» YOUR TASK
Be exact. Print each record as it stands.

BEGIN RECORD EXCERPTS

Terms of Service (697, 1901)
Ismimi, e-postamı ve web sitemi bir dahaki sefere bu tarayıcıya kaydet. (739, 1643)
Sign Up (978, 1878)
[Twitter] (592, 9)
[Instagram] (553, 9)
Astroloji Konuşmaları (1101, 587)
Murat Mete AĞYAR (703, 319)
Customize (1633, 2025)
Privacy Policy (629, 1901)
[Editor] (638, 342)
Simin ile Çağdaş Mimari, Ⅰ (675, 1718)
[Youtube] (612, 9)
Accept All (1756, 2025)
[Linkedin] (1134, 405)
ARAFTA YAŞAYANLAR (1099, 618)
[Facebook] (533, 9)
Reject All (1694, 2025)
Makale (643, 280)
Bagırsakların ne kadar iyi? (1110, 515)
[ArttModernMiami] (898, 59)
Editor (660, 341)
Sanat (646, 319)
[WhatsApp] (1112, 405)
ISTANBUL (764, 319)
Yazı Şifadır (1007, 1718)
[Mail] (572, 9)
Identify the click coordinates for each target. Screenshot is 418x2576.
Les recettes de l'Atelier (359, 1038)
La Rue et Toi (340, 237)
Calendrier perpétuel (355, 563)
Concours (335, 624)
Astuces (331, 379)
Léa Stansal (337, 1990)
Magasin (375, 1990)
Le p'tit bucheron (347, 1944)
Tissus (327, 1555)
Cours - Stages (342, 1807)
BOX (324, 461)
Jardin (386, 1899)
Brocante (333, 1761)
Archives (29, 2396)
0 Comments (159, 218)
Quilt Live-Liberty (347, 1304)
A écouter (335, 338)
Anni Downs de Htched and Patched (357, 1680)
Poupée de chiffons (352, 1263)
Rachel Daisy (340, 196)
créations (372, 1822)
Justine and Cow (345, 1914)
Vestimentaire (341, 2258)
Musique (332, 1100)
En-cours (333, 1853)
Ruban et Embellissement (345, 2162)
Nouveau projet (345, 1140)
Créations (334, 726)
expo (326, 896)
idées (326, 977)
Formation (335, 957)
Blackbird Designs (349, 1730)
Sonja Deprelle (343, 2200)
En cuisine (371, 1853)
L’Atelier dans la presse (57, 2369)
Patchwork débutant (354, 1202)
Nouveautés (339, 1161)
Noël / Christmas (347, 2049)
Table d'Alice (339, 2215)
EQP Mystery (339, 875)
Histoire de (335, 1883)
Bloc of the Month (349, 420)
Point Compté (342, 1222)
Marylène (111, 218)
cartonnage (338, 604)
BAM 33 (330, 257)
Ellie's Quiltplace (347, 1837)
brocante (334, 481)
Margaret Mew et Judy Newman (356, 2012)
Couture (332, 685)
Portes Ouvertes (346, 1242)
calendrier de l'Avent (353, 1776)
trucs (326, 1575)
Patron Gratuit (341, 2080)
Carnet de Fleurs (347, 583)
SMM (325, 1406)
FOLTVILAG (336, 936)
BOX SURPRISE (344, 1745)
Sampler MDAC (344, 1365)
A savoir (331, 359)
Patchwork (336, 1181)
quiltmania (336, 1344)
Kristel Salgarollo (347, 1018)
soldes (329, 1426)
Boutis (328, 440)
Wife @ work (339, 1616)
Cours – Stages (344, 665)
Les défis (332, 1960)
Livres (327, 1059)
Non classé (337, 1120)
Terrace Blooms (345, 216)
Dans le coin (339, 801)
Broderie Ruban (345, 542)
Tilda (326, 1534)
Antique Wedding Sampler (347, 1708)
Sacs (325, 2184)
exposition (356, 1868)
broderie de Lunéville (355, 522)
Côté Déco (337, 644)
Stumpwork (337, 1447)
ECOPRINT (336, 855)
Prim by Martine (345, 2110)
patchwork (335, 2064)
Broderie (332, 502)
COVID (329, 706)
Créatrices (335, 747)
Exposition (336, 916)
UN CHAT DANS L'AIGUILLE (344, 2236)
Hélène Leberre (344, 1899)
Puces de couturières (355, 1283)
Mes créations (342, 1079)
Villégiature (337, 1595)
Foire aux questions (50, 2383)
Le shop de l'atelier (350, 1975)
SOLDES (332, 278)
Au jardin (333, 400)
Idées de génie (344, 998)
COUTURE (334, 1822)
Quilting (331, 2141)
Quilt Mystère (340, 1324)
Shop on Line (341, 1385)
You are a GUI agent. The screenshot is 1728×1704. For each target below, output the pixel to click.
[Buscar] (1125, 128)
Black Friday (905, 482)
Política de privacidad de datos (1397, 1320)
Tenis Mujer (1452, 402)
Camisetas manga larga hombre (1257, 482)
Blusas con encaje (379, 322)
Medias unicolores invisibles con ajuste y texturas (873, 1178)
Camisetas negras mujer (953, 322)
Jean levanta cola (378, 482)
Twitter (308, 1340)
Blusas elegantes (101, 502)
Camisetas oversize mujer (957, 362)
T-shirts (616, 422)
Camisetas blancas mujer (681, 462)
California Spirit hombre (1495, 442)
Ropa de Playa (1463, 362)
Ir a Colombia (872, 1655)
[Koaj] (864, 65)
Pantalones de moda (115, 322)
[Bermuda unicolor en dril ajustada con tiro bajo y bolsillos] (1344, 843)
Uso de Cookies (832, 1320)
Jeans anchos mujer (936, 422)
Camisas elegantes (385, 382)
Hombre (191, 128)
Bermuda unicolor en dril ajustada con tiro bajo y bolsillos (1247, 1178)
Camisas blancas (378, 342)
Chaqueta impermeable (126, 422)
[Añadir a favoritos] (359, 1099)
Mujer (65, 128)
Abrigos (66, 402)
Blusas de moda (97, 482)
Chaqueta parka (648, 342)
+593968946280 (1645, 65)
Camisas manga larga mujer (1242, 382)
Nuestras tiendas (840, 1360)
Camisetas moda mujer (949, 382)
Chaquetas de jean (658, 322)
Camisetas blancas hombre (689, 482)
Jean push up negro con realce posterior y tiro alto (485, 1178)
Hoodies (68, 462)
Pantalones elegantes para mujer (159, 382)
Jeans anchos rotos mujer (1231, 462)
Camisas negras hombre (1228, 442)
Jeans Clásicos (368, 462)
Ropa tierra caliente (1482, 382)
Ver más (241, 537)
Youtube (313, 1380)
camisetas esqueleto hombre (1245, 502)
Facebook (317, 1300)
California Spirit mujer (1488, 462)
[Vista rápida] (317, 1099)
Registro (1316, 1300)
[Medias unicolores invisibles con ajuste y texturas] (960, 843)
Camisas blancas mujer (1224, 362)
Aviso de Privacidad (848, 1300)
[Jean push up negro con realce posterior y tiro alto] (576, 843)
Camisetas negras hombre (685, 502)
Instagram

END RECORD EXCERPTS

» FINAL ANSWER
Terms of Service (697, 1901)
Ismimi, e-postamı ve web sitemi bir dahaki sefere bu tarayıcıya kaydet. (739, 1643)
Sign Up (978, 1878)
[Twitter] (592, 9)
[Instagram] (553, 9)
Astroloji Konuşmaları (1101, 587)
Murat Mete AĞYAR (703, 319)
Customize (1633, 2025)
Privacy Policy (629, 1901)
[Editor] (638, 342)
Simin ile Çağdaş Mimari, Ⅰ (675, 1718)
[Youtube] (612, 9)
Accept All (1756, 2025)
[Linkedin] (1134, 405)
ARAFTA YAŞAYANLAR (1099, 618)
[Facebook] (533, 9)
Reject All (1694, 2025)
Makale (643, 280)
Bagırsakların ne kadar iyi? (1110, 515)
[ArttModernMiami] (898, 59)
Editor (660, 341)
Sanat (646, 319)
[WhatsApp] (1112, 405)
ISTANBUL (764, 319)
Yazı Şifadır (1007, 1718)
[Mail] (572, 9)
Identify the click coordinates for each target. Screenshot is 418x2576.
Les recettes de l'Atelier (359, 1038)
La Rue et Toi (340, 237)
Calendrier perpétuel (355, 563)
Concours (335, 624)
Astuces (331, 379)
Léa Stansal (337, 1990)
Magasin (375, 1990)
Le p'tit bucheron (347, 1944)
Tissus (327, 1555)
Cours - Stages (342, 1807)
BOX (324, 461)
Jardin (386, 1899)
Brocante (333, 1761)
Archives (29, 2396)
0 Comments (159, 218)
Quilt Live-Liberty (347, 1304)
A écouter (335, 338)
Anni Downs de Htched and Patched (357, 1680)
Poupée de chiffons (352, 1263)
Rachel Daisy (340, 196)
créations (372, 1822)
Justine and Cow (345, 1914)
Vestimentaire (341, 2258)
Musique (332, 1100)
En-cours (333, 1853)
Ruban et Embellissement (345, 2162)
Nouveau projet (345, 1140)
Créations (334, 726)
expo (326, 896)
idées (326, 977)
Formation (335, 957)
Blackbird Designs (349, 1730)
Sonja Deprelle (343, 2200)
En cuisine (371, 1853)
L’Atelier dans la presse (57, 2369)
Patchwork débutant (354, 1202)
Nouveautés (339, 1161)
Noël / Christmas (347, 2049)
Table d'Alice (339, 2215)
EQP Mystery (339, 875)
Histoire de (335, 1883)
Bloc of the Month (349, 420)
Point Compté (342, 1222)
Marylène (111, 218)
cartonnage (338, 604)
BAM 33 (330, 257)
Ellie's Quiltplace (347, 1837)
brocante (334, 481)
Margaret Mew et Judy Newman (356, 2012)
Couture (332, 685)
Portes Ouvertes (346, 1242)
calendrier de l'Avent (353, 1776)
trucs (326, 1575)
Patron Gratuit (341, 2080)
Carnet de Fleurs (347, 583)
SMM (325, 1406)
FOLTVILAG (336, 936)
BOX SURPRISE (344, 1745)
Sampler MDAC (344, 1365)
A savoir (331, 359)
Patchwork (336, 1181)
quiltmania (336, 1344)
Kristel Salgarollo (347, 1018)
soldes (329, 1426)
Boutis (328, 440)
Wife @ work (339, 1616)
Cours – Stages (344, 665)
Les défis (332, 1960)
Livres (327, 1059)
Non classé (337, 1120)
Terrace Blooms (345, 216)
Dans le coin (339, 801)
Broderie Ruban (345, 542)
Tilda (326, 1534)
Antique Wedding Sampler (347, 1708)
Sacs (325, 2184)
exposition (356, 1868)
broderie de Lunéville (355, 522)
Côté Déco (337, 644)
Stumpwork (337, 1447)
ECOPRINT (336, 855)
Prim by Martine (345, 2110)
patchwork (335, 2064)
Broderie (332, 502)
COVID (329, 706)
Créatrices (335, 747)
Exposition (336, 916)
UN CHAT DANS L'AIGUILLE (344, 2236)
Hélène Leberre (344, 1899)
Puces de couturières (355, 1283)
Mes créations (342, 1079)
Villégiature (337, 1595)
Foire aux questions (50, 2383)
Le shop de l'atelier (350, 1975)
SOLDES (332, 278)
Au jardin (333, 400)
Idées de génie (344, 998)
COUTURE (334, 1822)
Quilting (331, 2141)
Quilt Mystère (340, 1324)
Shop on Line (341, 1385)
You are a GUI agent. The screenshot is 1728×1704. For each target below, output the pixel to click.
[Buscar] (1125, 128)
Black Friday (905, 482)
Política de privacidad de datos (1397, 1320)
Tenis Mujer (1452, 402)
Camisetas manga larga hombre (1257, 482)
Blusas con encaje (379, 322)
Medias unicolores invisibles con ajuste y texturas (873, 1178)
Camisetas negras mujer (953, 322)
Jean levanta cola (378, 482)
Twitter (308, 1340)
Blusas elegantes (101, 502)
Camisetas oversize mujer (957, 362)
T-shirts (616, 422)
Camisetas blancas mujer (681, 462)
California Spirit hombre (1495, 442)
Ropa de Playa (1463, 362)
Ir a Colombia (872, 1655)
[Koaj] (864, 65)
Pantalones de moda (115, 322)
[Bermuda unicolor en dril ajustada con tiro bajo y bolsillos] (1344, 843)
Uso de Cookies (832, 1320)
Jeans anchos mujer (936, 422)
Camisas elegantes (385, 382)
Hombre (191, 128)
Bermuda unicolor en dril ajustada con tiro bajo y bolsillos (1247, 1178)
Camisas blancas (378, 342)
Chaqueta impermeable (126, 422)
[Añadir a favoritos] (359, 1099)
Mujer (65, 128)
Abrigos (66, 402)
Blusas de moda (97, 482)
Chaqueta parka (648, 342)
+593968946280 (1645, 65)
Camisas manga larga mujer (1242, 382)
Nuestras tiendas (840, 1360)
Camisetas moda mujer (949, 382)
Chaquetas de jean (658, 322)
Camisetas blancas hombre (689, 482)
Jean push up negro con realce posterior y tiro alto (485, 1178)
Hoodies (68, 462)
Pantalones elegantes para mujer (159, 382)
Jeans anchos rotos mujer (1231, 462)
Camisas negras hombre (1228, 442)
Jeans Clásicos (368, 462)
Ropa tierra caliente (1482, 382)
Ver más (241, 537)
Youtube (313, 1380)
camisetas esqueleto hombre (1245, 502)
Facebook (317, 1300)
California Spirit mujer (1488, 462)
[Vista rápida] (317, 1099)
Registro (1316, 1300)
[Medias unicolores invisibles con ajuste y texturas] (960, 843)
Camisas blancas mujer (1224, 362)
Aviso de Privacidad (848, 1300)
[Jean push up negro con realce posterior y tiro alto] (576, 843)
Camisetas negras hombre (685, 502)
Instagram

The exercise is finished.